Mais je dois aussi vous avouer que ce passage n’a pas été sans ses confrontations pragmatiques et ses prises de conscience. En théorie, dans les systèmes de la pensée sociale, tout peut fonctionner parfaitement, mais la pratique est une chose qui relève d’un ensemble d’éléments sur lesquels nous n’avons en réalité que très peu de contrôle.

D’ailleurs, la plus grande leçon que je retiens de ces élections reste la déconnection profonde entre les attentes d’une grande partie de l’électorat avec ce que peuvent proposer les différents partis politiques dans leur programme – notamment les propositions centrées autour de la modernisation des institutions, de l’évolution de notre modèle de développement, des enjeux écologiques, etc.

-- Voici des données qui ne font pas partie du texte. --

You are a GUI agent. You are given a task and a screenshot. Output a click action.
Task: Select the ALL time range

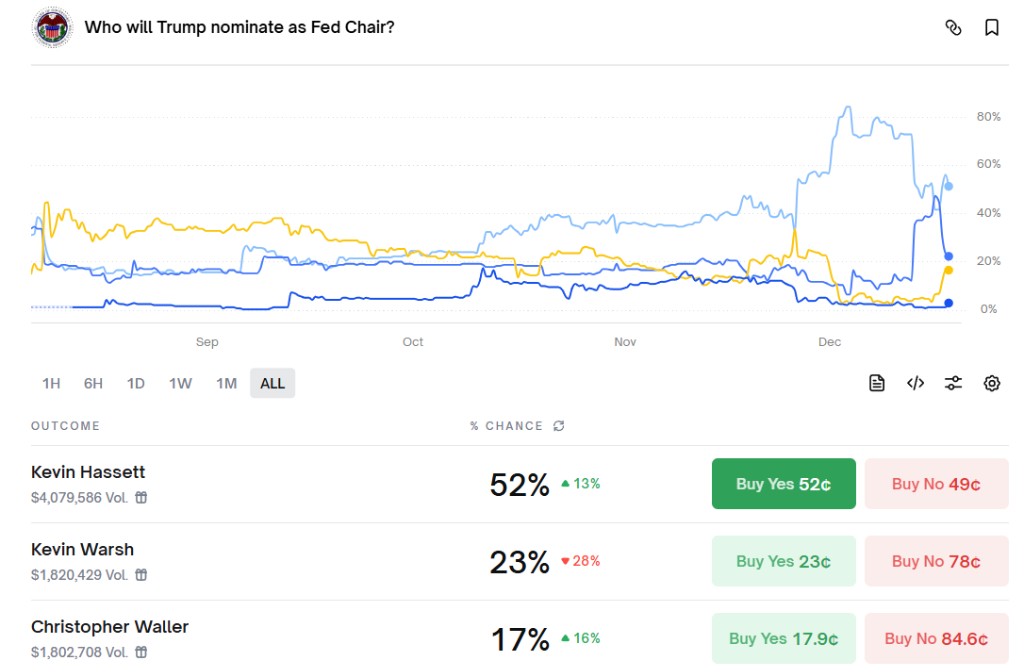click(x=272, y=383)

Beaucoup de Mauriciens semblent uniquement pris dans la pragmatique de leur vie quotidienne sans forcément se rendre compte que ce quotidien peut radicalement changer si nous mettons en place certaines réformes économiques, sociales et institutionnelles.

Il ne s’agit pas ici d’un reproche, mais plutôt d’une prise de conscience que beaucoup de nos compatriotes semblent uniquement concentrés sur le court terme, voir l’immédiat. Ils ne veulent que des solutions immédiates à leurs problèmes alors que la politique devrait également être l’instrument du déploiement d’un projet de société dont la visée reste le long terme. Il y a là tout un lien à reconstruire et une approche pédagogique à adopter afin que les Mauriciens soient plus conscients de ces grands enjeux qui les concernent directement.

* Le contexte politique à Maurice est très complexe avec une multiplicité de facteurs, d’ordre à la fois social, économique, ethnique, démographique, etc. Qu’est-ce qui, à votre avis, a beaucoup pesé dans le choix de l’électorat ?

Une multiplicité de choses en réalité. Même s’il est un adversaire politique et que je combats politiquement son programme politique, il faut reconnaître que la stratégie de Pravind Jugnauth a été excellente. Cette dernière s’est déployée à plusieurs niveaux, et a ainsi su répondre à la multiplicité des perceptions et des jugements qui sont impliquées dans une société plurale. Par exemple, les annonces sur la pension de vieillesse, l’application du PRB ou encore les promotions au sein de la police lui ont assuré des votes clés.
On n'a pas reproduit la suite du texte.